Rich du Moulin’s love of yacht racing and his career in the shipping industry indicate the depth and breadth of his passion for all things maritime. Rich has competed at all levels of sailing including four America’s Cup campaigns, two Transatlantic Races, and 17 Newport-Bermuda Races.
Rich holds a Bachelor of Arts (1968) and a Bachelor of Engineering (1969) from Dartmouth College. He served three years in the Navy as a Lieutenant (j.g.) stationed at the Naval Academy in Annapolis. One of Rich’s duties was Ocean Racing Coach training Midshipmen in seamanship, navigation, and leadership. As a member of the Fales Advisory Committee, Rich has continued to assist the Naval Academy.
After the Navy, Rich joined the crew of the top ocean racing sloop Charisma which he navigated through a hurricane to first in class and second in fleet in the 1972 Newport-Bermuda Race. He then skippered her in the Transatlantic Race to Spain and went on to Sardinia to win the Sardinia Cup. Rich then attended Harvard Business School and received an MBA in 1974.
Rich’s “other” maritime career began when he entered the shipping industry. He spent 15 years at Ogden Marine Inc. and departed in 1989 to purchase Marine Transport Lines (MTL), the oldest shipping company in America, founded in 1816 by the Mallory family of Mystic, Connecticut. The Mallorys also founded the famous Mystic Seaport Museum. It is fascinating that MTL was one of the leading builders and operators of the famous clipper ships that served the California Gold Rush starting 1849! In 1993, Rich Wilson’s Ocean Challenge made its first record attempt on this famous trade route around Cape Horn. In 2003, challenging the great clipper ship record of the Sea Witch is a fitting task for both Richs.
In 2001, Rich sold MTL to Crowley Maritime of Oakland, another great American shipping family. With his longtime business partner Mark Filanowski, Rich opened Intrepid Shipping in Stamford, Connecticut (renting space from his friend Charles Mallory, a direct MTL descendent). Mark is kind enough to carry the load at Intrepid while Rich is at sea.
Rich lives in Larchmont, New York, quite near his Larchmont Yacht Club. Rich is a member of the Cruising Club of America, Royal Ocean Racing Club, New York Yacht Club, and is presently Vice Commodore of the Storm Trysail Club. On behalf of the Junior Sailing Association of Long Island Sound and the Storm Trysail Club, for the past seven years Rich has organized Junior Safety at Sea Seminars that have trained over 1000 kids in big boat handling and man overboard procedures. This ties in nicely with Ocean Challenge’s outreach to young people. Last July, Rich Wilson was du Moulin’s guest speaker at the Seminar held at Larchmont for 165 juniors. There were morning classroom activities and afternoon practice on 21 borrowed big boats.

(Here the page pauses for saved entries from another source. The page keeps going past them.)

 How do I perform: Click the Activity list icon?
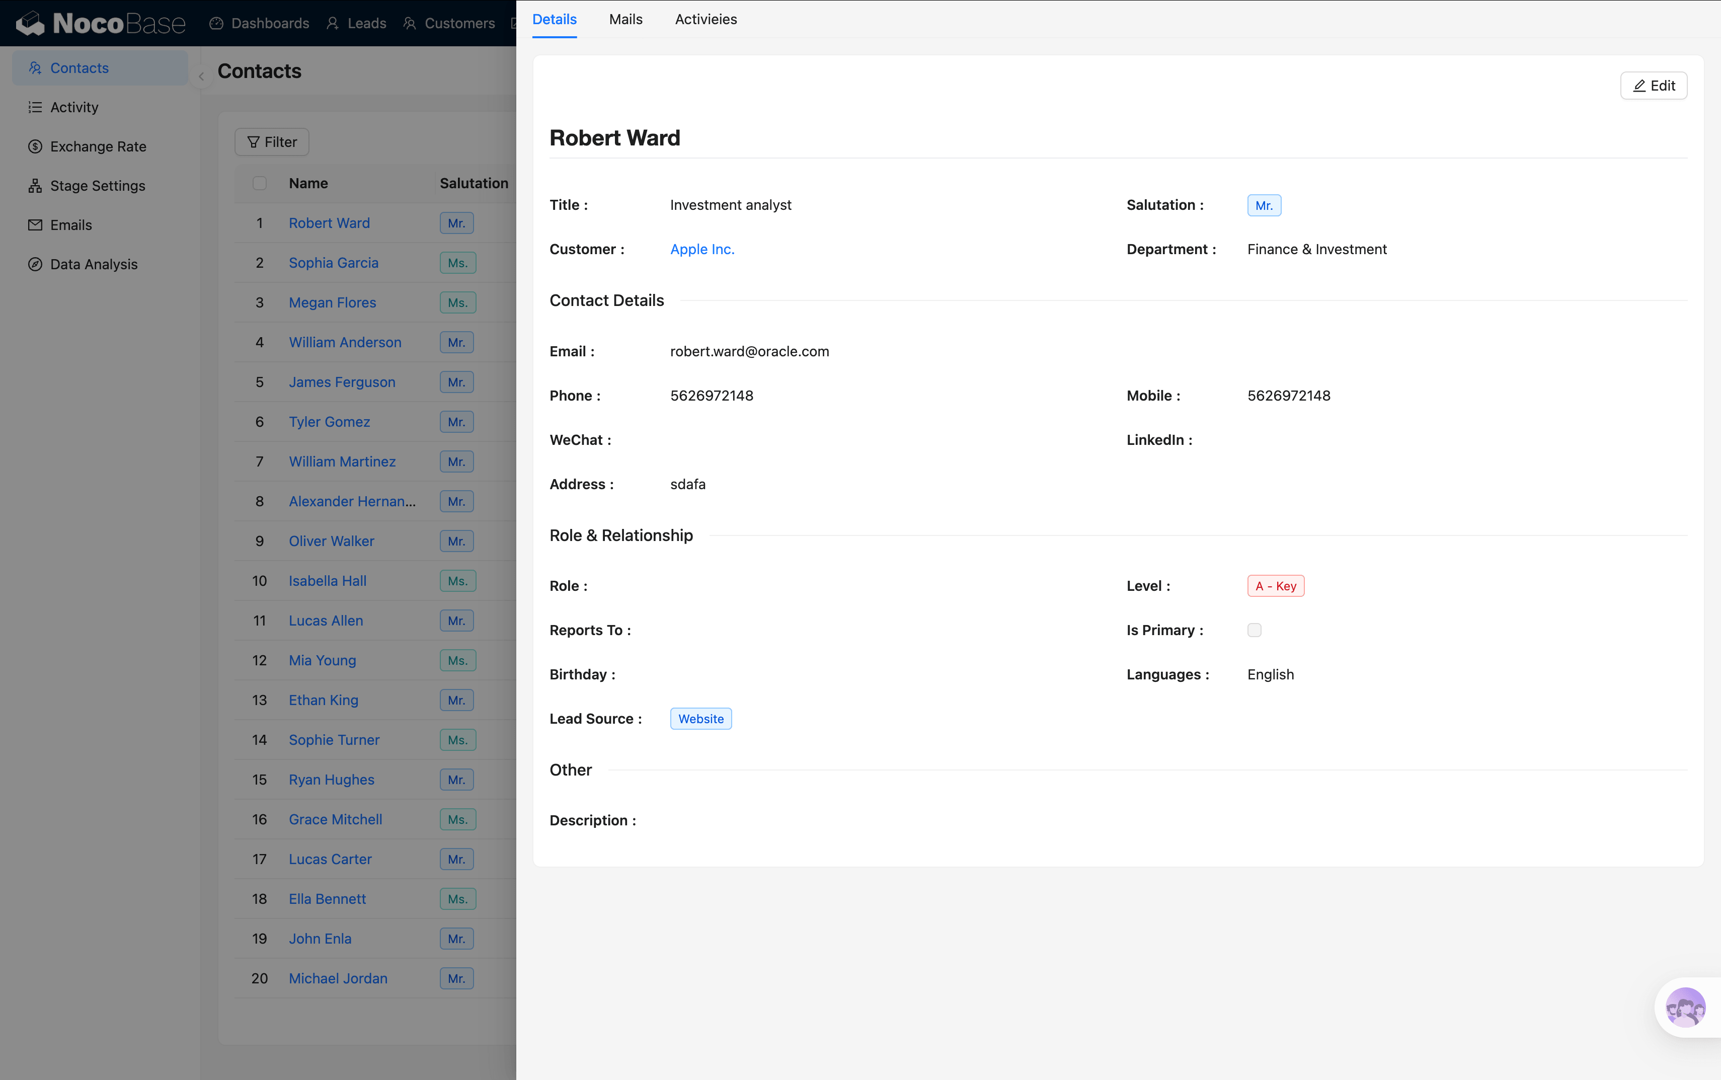click(x=35, y=107)
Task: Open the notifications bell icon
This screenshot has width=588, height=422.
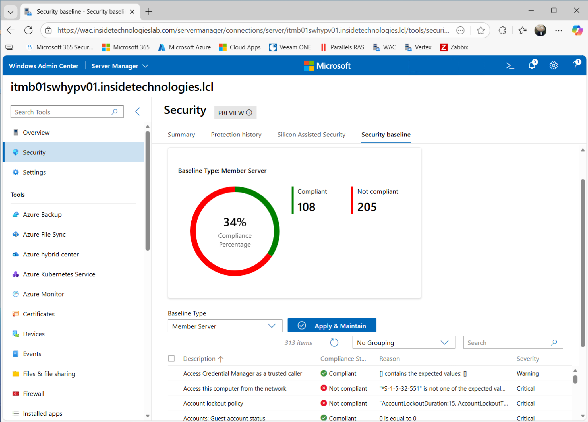Action: pos(532,66)
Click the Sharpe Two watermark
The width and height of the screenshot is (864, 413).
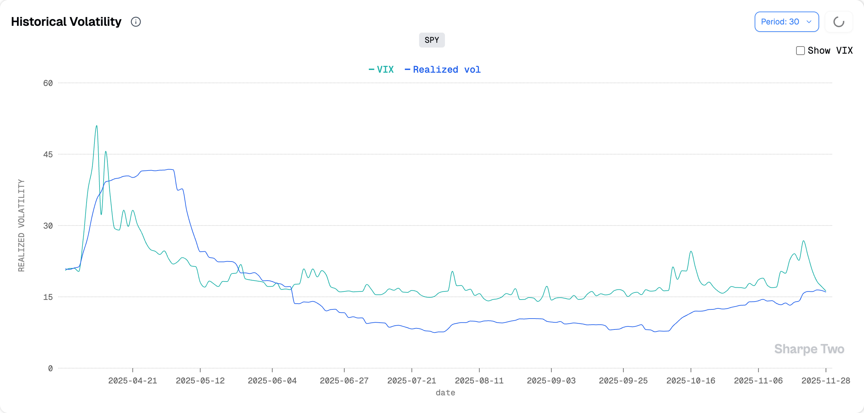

Rich du Moulin is also a regular competitor in international team racing events, captaining winning teams in the Patriot’s Cup in Newport, the Sigma Cup in Hamble (UK), and was a skipper for runner-up New York YC at the Hinman National Masters Team Racing in 2001. He balanced this with skippering the Swan 65 Eva to first of the Swans in last year’s rough Fastnet Race in England, winter frostbite dinghy racing at Larchmont, and winning the Double-Handed Class in the 2002 Newport-Bermuda Race with his partner Peter Rugg. Rich brings tactical skills, navigational experience, and substantial ocean racing knowledge to Great American II.
Rich’s wife is Ann, and they have four children all of whom are all sailors.

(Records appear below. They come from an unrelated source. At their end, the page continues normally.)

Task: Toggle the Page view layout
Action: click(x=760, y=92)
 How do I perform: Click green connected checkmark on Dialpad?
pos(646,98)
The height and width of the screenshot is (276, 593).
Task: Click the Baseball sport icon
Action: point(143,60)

Rich’s father Edward is also a sailor of note, having managed four America’s Cup campaigns, three for Dennis Conner. Mr. du Moulin was elected to the America’s Cup Hall of Fame two years ago, and at the age of 88 still sails his 42-foot cutter Lady Del several days a week!

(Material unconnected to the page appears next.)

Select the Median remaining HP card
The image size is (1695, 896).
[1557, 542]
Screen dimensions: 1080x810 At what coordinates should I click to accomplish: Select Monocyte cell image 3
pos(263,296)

Rich’s community and board activities are all oriented to maritime heritage and the safety of mariners at large. From 1996 to 1999, Rich was Chairman of Intertanko, the international body representing the tanker industry. As such, he was an outspoken advocate for safety at sea and environmental protection. The US Coast Guard awarded him its Distinguished Service Medal, while the industry awarded him its highest honors, the Commodore Award and the AOTAS (Admiral of the Ocean Seas). Rich serves on the board of the American Bureau of Shipping, and is a trustee of the National Maritime Historical Society and the Seamens Church of New York and New Jersey. He is highly active with the Seamens Church, which provides chaplains to ships visiting ports, legal advocacy for mariners without access to counsel, and computer simulator training to the pilots and deck officers of merchant vessels.